> **DOCUMENT PASSAGE**
Abstract
Low plasma levels of cholesterol carried by high-density lipoprotein (HDL) particles are firmly established as a major cardiovascular risk factor. Paradoxically, cardiovascular mortality is also elevated at extremely high levels of HDL cholesterol. Furthermore, genetic epidemiology often does not support a causal relationship between HDL cholesterol and cardiovascular risk.
HDL particles contain multiple protein and lipid components and are highly heterogeneous in their metabolism, structure and biological function. Small, dense, protein-rich HDLs display elevated anti-atherogenic activities as compared to large, light, lipid-rich particles.

> **DATA TO EXAMINE**
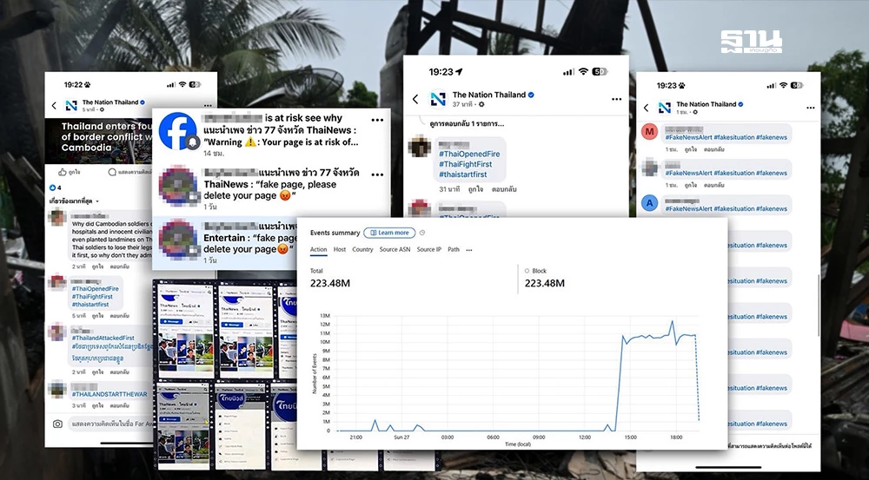Image resolution: width=869 pixels, height=480 pixels.
Task: Click the Nation Thailand logo in rightmost screenshot
Action: click(x=664, y=108)
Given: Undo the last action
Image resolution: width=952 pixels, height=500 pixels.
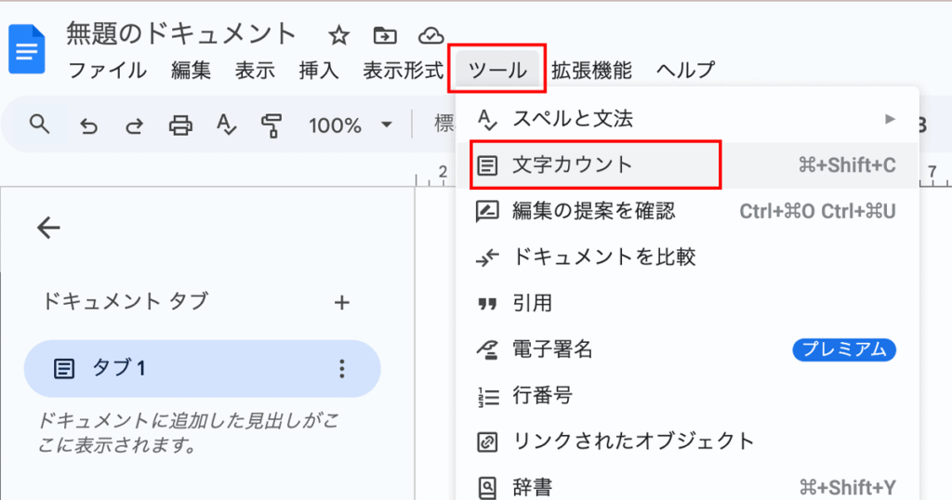Looking at the screenshot, I should [88, 125].
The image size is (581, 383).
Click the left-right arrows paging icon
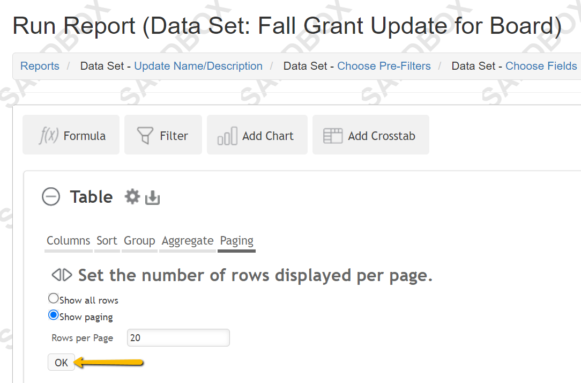point(62,275)
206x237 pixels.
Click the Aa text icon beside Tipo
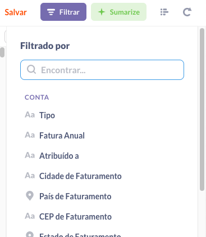coord(30,115)
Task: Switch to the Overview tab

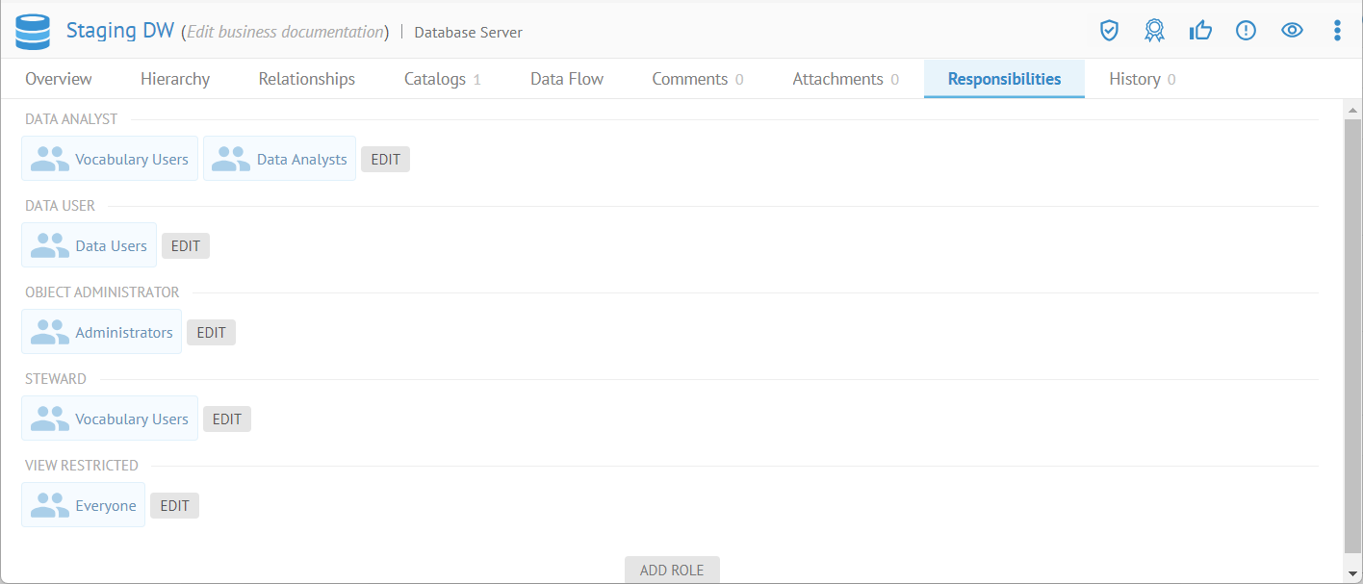Action: pos(59,79)
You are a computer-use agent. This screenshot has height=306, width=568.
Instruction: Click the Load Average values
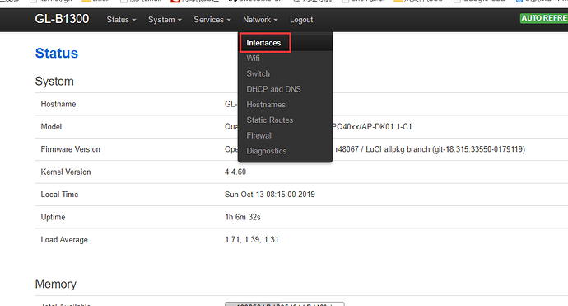click(252, 240)

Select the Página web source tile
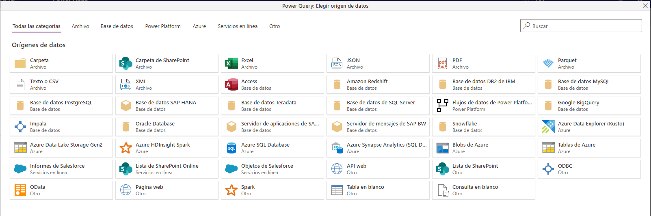[x=167, y=190]
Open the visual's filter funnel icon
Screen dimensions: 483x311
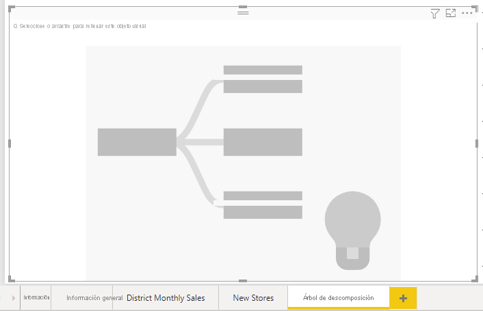tap(434, 14)
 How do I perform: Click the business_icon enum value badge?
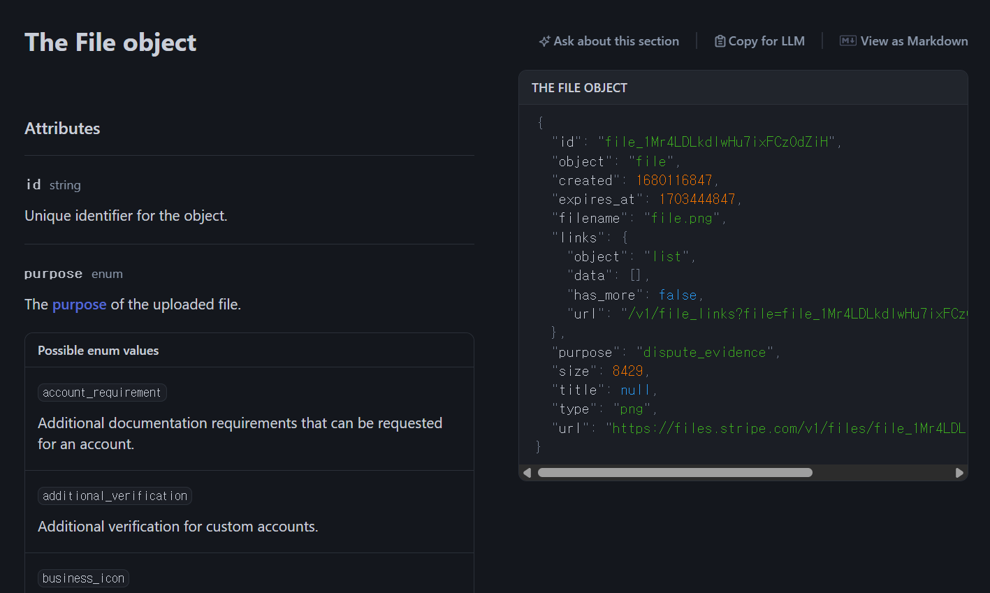pos(83,578)
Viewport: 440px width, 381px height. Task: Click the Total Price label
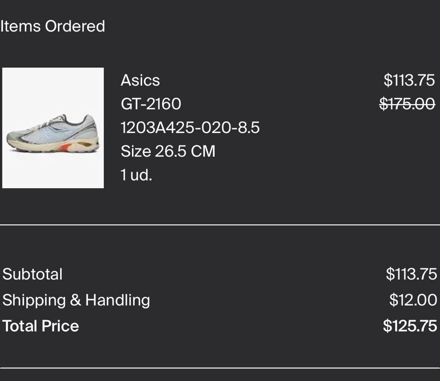tap(40, 326)
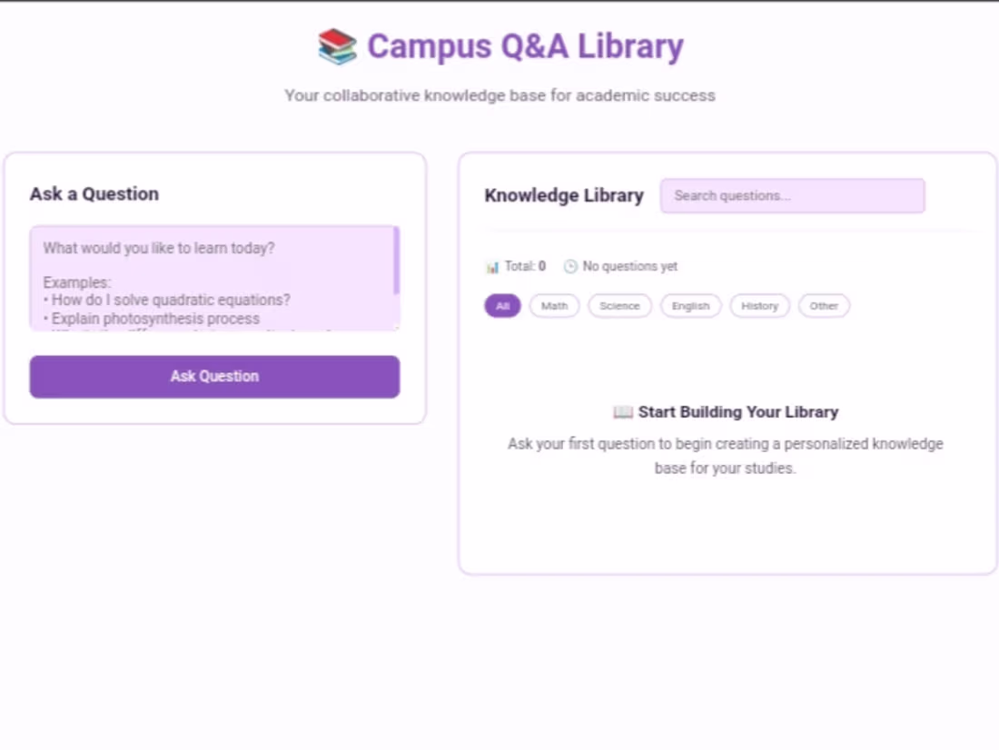The width and height of the screenshot is (999, 750).
Task: Click the stacked books logo icon
Action: tap(336, 45)
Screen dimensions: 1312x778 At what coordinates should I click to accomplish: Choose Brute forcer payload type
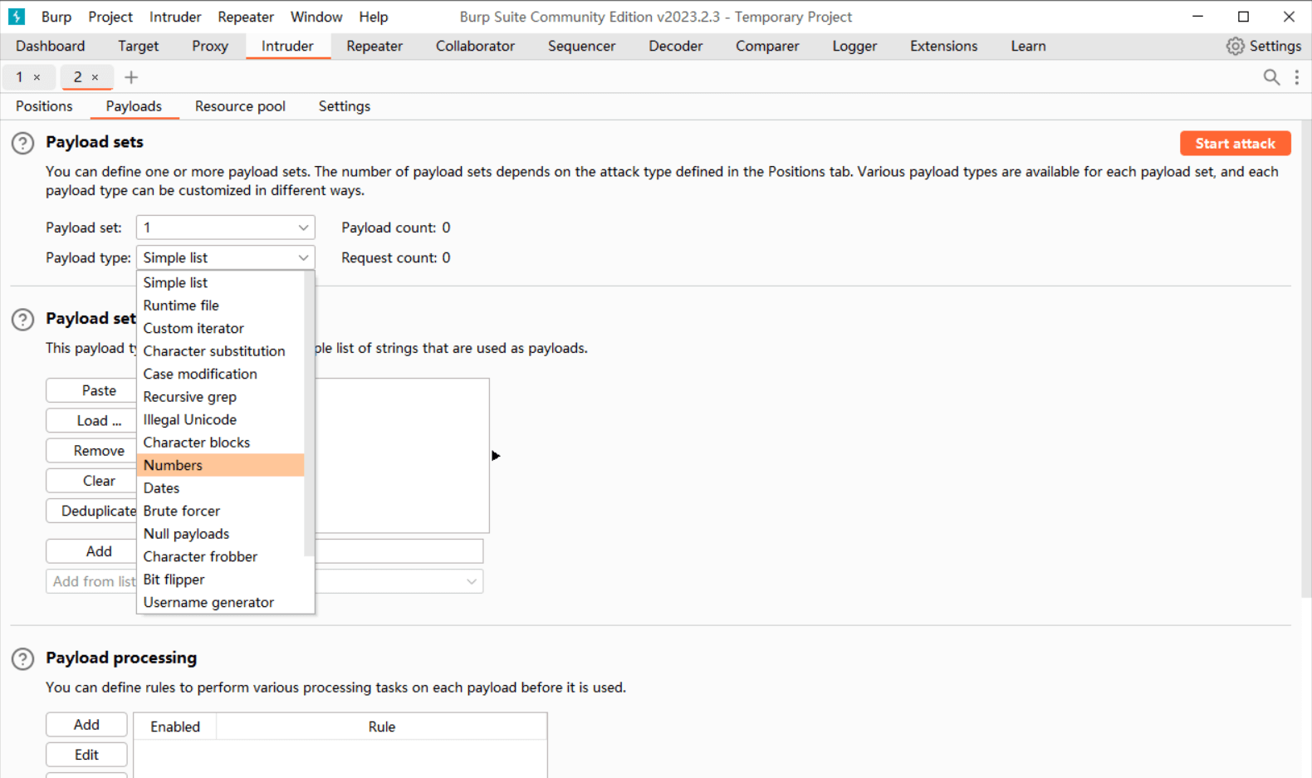coord(181,511)
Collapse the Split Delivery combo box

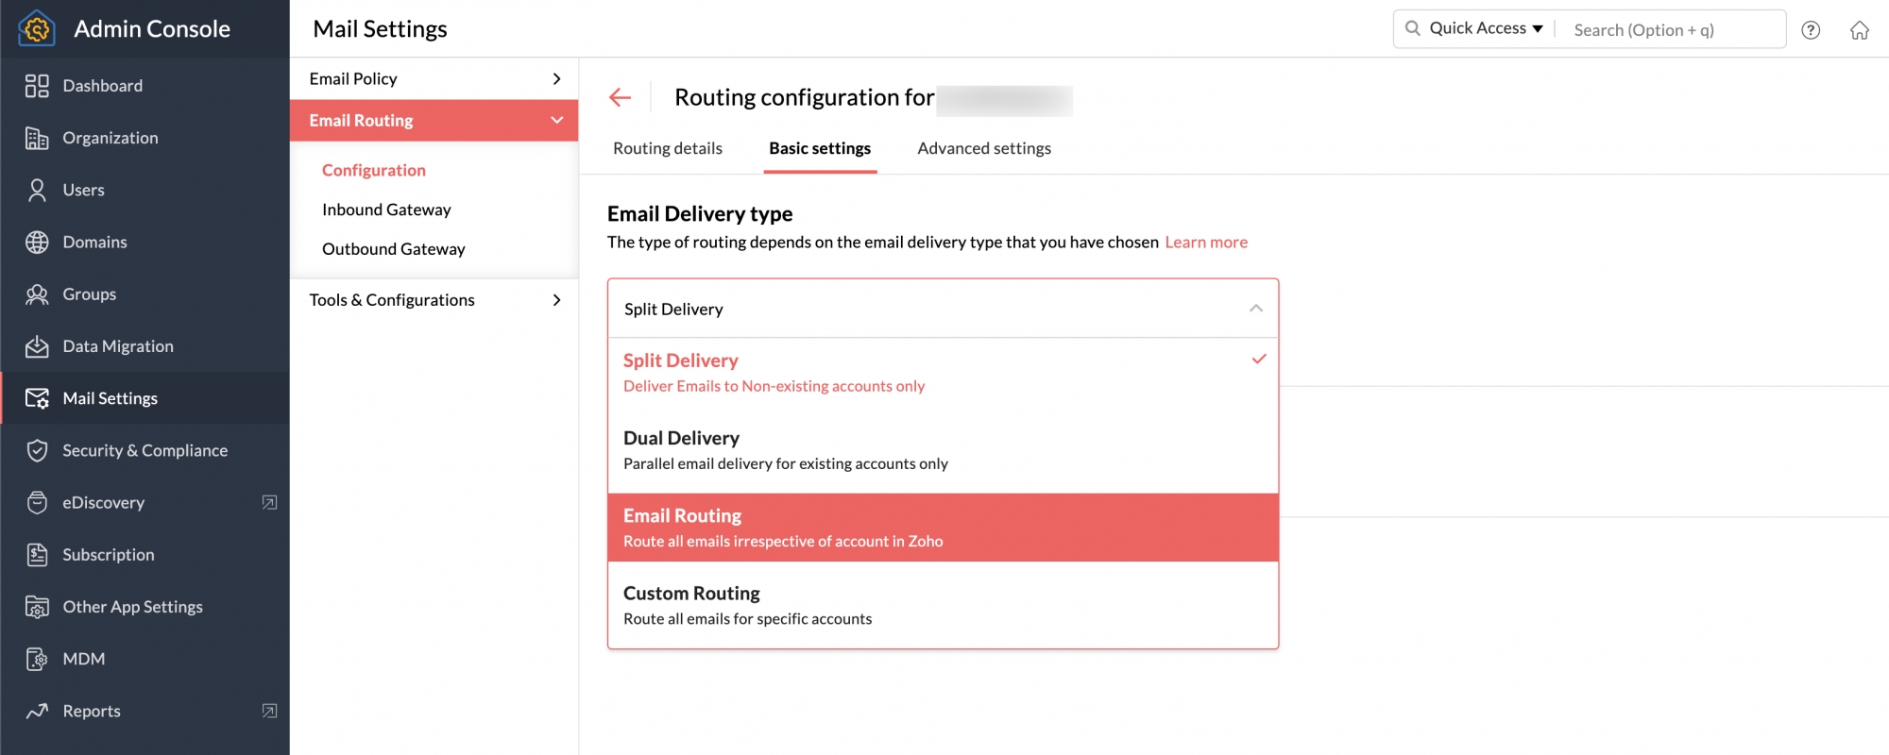click(x=1255, y=309)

> **STUDY QUESTIONS**
(a) Answer these from the HDL abstract:
(i) What are low plasma levels of HDL cholesterol firmly established as?
(ii) At what levels of HDL cholesterol is cardiovascular mortality also elevated?
(iii) Which HDL particles show higher anti-atherogenic activities?
(b) Repeat part of the HDL abstract word for word. Begin at the words "HDL particles contain" and stop after "light, lipid-rich particles.".
(c) Pick up the HDL abstract after its last sentence and keep writing it.
The records stand apart from the HDL abstract and are not part of it.

> **ANSWERS BY ITEM NUMBER**
(a)
(i) A major cardiovascular risk factor.
(ii) Extremely high levels.
(iii) Small, dense, protein-rich HDLs.

(b)
HDL particles contain multiple protein and lipid components and are highly heterogeneous in their metabolism, structure and biological function. Small, dense, protein-rich HDLs display elevated anti-atherogenic activities as compared to large, light, lipid-rich particles.

(c)
HDL metabolism and function are altered in both low and extremely high HDL cholesterol (HDL-C) states. Low HDL-C levels are typically accompanied by reduced circulating levels of large HDL and deficient biological activities of small HDL particles. Reduced capacity of HDL to efflux cholesterol from lipid-loaded macrophages is associated with both the presence of cardiovascular disease and the risk of future cardiovascular events. However, therapeutic HDL-C raising, which predominantly increases levels of large HDL, have repeatedly failed to reduce cardiovascular events in patients treated with statins. Such flagrant controversy between classic epidemiology, genetic epidemiology and clinical trials needs to be urgently resolved in order to allow further development of HDL-targeting therapies.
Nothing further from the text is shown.